Please set down exactly the lines from the one that contains "The height and width of the screenshot is (379, 700)." through the end of the material, leaving out every picture.

Extracted information →
+--
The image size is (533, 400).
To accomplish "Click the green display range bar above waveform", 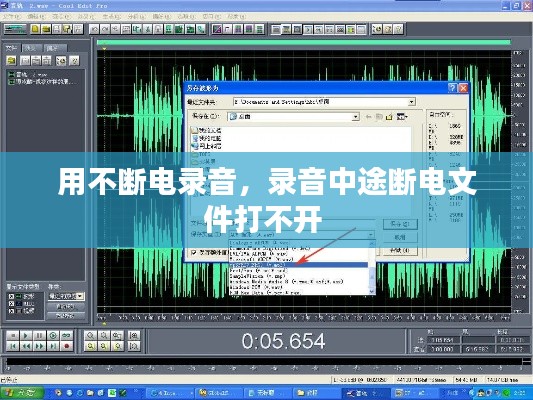I will click(x=304, y=42).
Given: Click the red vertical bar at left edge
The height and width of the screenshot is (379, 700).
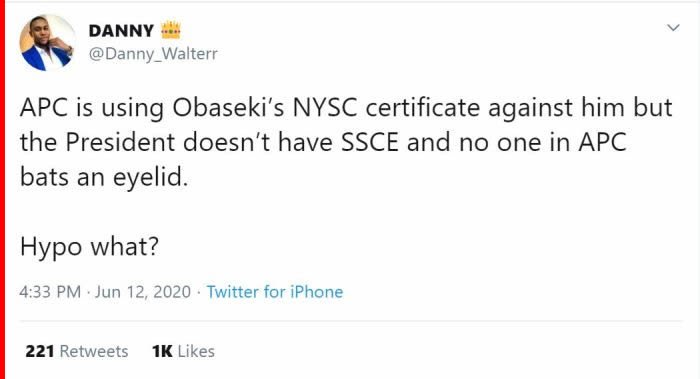Looking at the screenshot, I should coord(2,189).
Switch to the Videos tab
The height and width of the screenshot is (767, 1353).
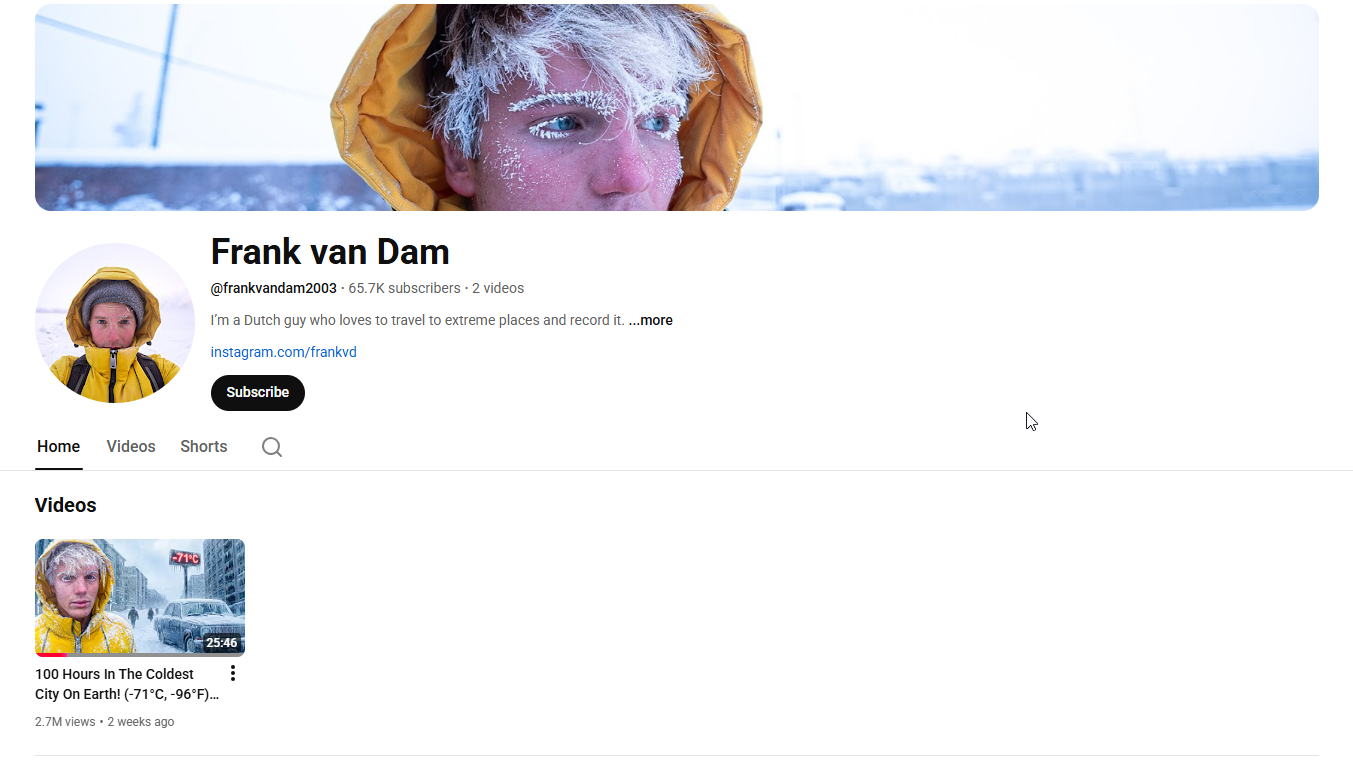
+--
Solution →
The height and width of the screenshot is (379, 700).
Looking at the screenshot, I should coord(2,189).
Switch to the Videos tab
The height and width of the screenshot is (767, 1353).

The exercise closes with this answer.